1. かつて「うねるような客席」で見て、憧れた舞台を
2. 熱量のある役者陣と、あたたかくて熱くてやさしい演出家
3. それなりの年齢になったからこそ、見せられるもの

3. それなりの年齢になったからこそ、見せられるもの
  
——福原さんから見た千葉さんの脚本の魅力は?
福原
 僕、舞台上で人間が見たいと思ってるんで、漂白されてない人間が出てくるというのが第一の魅力ですね。当たり前のことのようですけど、あんまりよその舞台では見せてもらえないんで、千葉さんの舞台は好きですね。ちょっと前に成志さんが、「一緒にやるのに観たことがなかったから観に来たわ」って僕の舞台を観に来てくれて、そのときの感想が「猫ホテだねー(猫のホテルの芝居に似ている)」って。
千葉
 えーっ! そんなこと言ったんですかー?
福原
 ええ。「ああ、千葉さんの影響受けてんだねー」って言われて、「そうなんですよ」って。
 僕、つまんないことがあるのがイヤなんですよ。だから、「この芝居、どうなんだろう」っていう芝居を見ても、それは僕に楽しむ能力がないんだと、一生懸命、どういう角度で見ると楽しいのか考えるんです。でも、千葉さんの芝居は最初から楽しかったんで、あまり考えずにずっと見てて、なにが魅力とか分析したことがないんです。
 今回、台本を読んでて思ったのは、僕は千葉さんのリズムで育ったんだなと。戯曲って読むのが大変じゃないですか。人のホンを読んでて、セリフを追ってると脳内で言葉数が合わなかったりするんですよ。それで「ああ」とか「うん」とか、そういう言葉を足して自分のリズムに合わしていくんですけど、千葉さんの台本ではそういう作業がいっさい必要ないんですよ。だから……話をまとめると、僕の大好きな人間が、僕の好きなリズムで出てきて、しゃべっているということなんですかね。
  
  
——役者の方々でこの人はマークしておきたいと思っている人はいますか?
福原
 思ってても言えない(一同笑)。みなさんを僕はずっと客の立場で見てきていて、今回、ご一緒できるとは思っていなかった、金井(良信)さんのような方とやれるのが、楽しみですね。
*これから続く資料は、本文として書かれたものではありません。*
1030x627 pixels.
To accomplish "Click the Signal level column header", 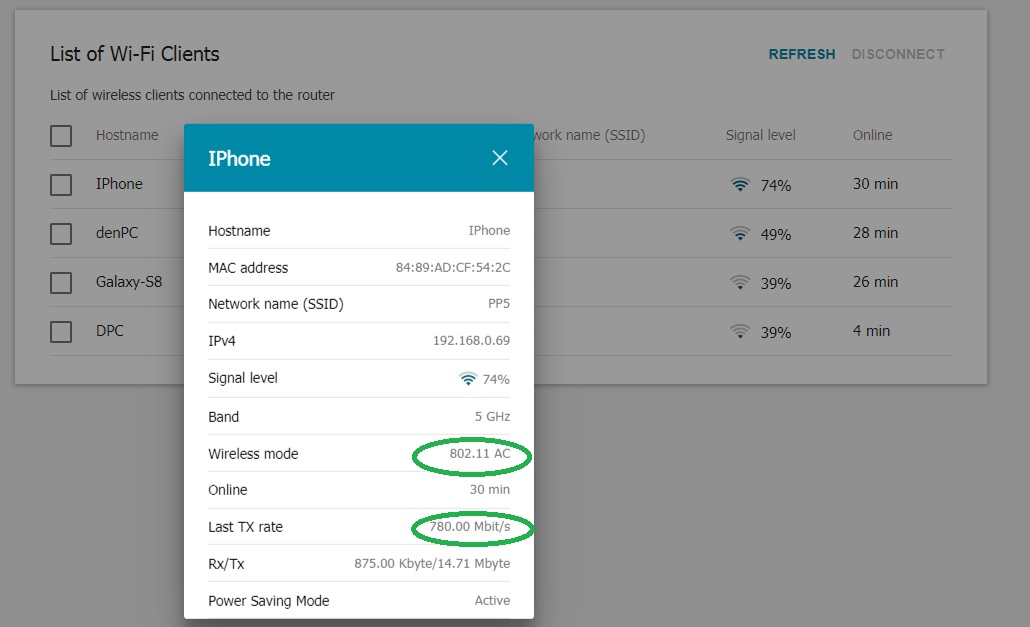I will [x=760, y=135].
山西(惇)さんとも久しぶりで楽しみだし。
千葉
 小川(菜摘)さんが、またちょっと違った風を入れてくださってますよね。
福原
 ここに並んでない役者さん、何人かに「俺も50歳なんだけど」って言われましたよ(一同笑)。
千葉
 福原さんに言われてもねぇ。
福原
 そう。「すいません。僕に言わないでください」って。
  
——福原さんは、久ヶ沢徹さんの生誕50周年祭りも演出されるんですよね。
福原
 そうなんですよ。でも、年上の方とやるのは、すごく楽しいです。若い人とやるのも楽しいんですけど、「ああ、俺も通ってきた」っていうこともけっこうあるんです。年上の方は、僕が知らない世界を進んでいるので、「そんな世界があるんだ」と驚くことがあって楽しいんです。こんなこと言うと失礼かもしれないけど、打ち合わせとかしていても、みんな子どもみたいに楽しそうですよね。先を歩いている先輩が魅力的というのは、本当に心強いというか、ここを目ざせばいいんだ、がんばろーって気持ちにもなりますし、夢があります。才能あふれる若者が出てきてもびびるだけですけど(一同笑)、才能あふれる先輩が闘ってる姿は夢があります。
千葉
 それは確かにありますよね。私も木野花さんを見て、そう思ってますね。本当に夢が広がります。
  
——最後に、この芝居を楽しみにしているみなさんにメッセージを。
千葉
 昨今では、ちょっとやっていないタイプの舞台に、確実になると思います。49歳から50歳の境目にいる10人と、福原さんとで熱くつくりあげていくこの舞台を、ぜひともご覧いただきたいと思います。
  
福原
 そうですね。熱い芝居をやりたいと思ってます。それなりの年齢の役者さんたちなので、そういう人たちが全力で芝居しているだけで、芝居のストーリー以外に、こぼれ出るものが絶対ついてくると思うので、それを見ていただければと思います。たぶん、いろんなモノを、ボロボロこぼしたり、もれたり、吹き出したりしながらの芝居になると思うので、楽しんでいただけると思います。

 演劇界内外からの注目を集めている話題の作品『いつか見た男達〜ジェネシス〜』。 
 今回、千葉雅子さんと福原充則さんのおふたりからお話を伺って、本作品の目指す地平の片鱗が伝わったでしょうか。
 これは間違いなく2012年演劇界の「事件」のひとつ。お見逃しなく。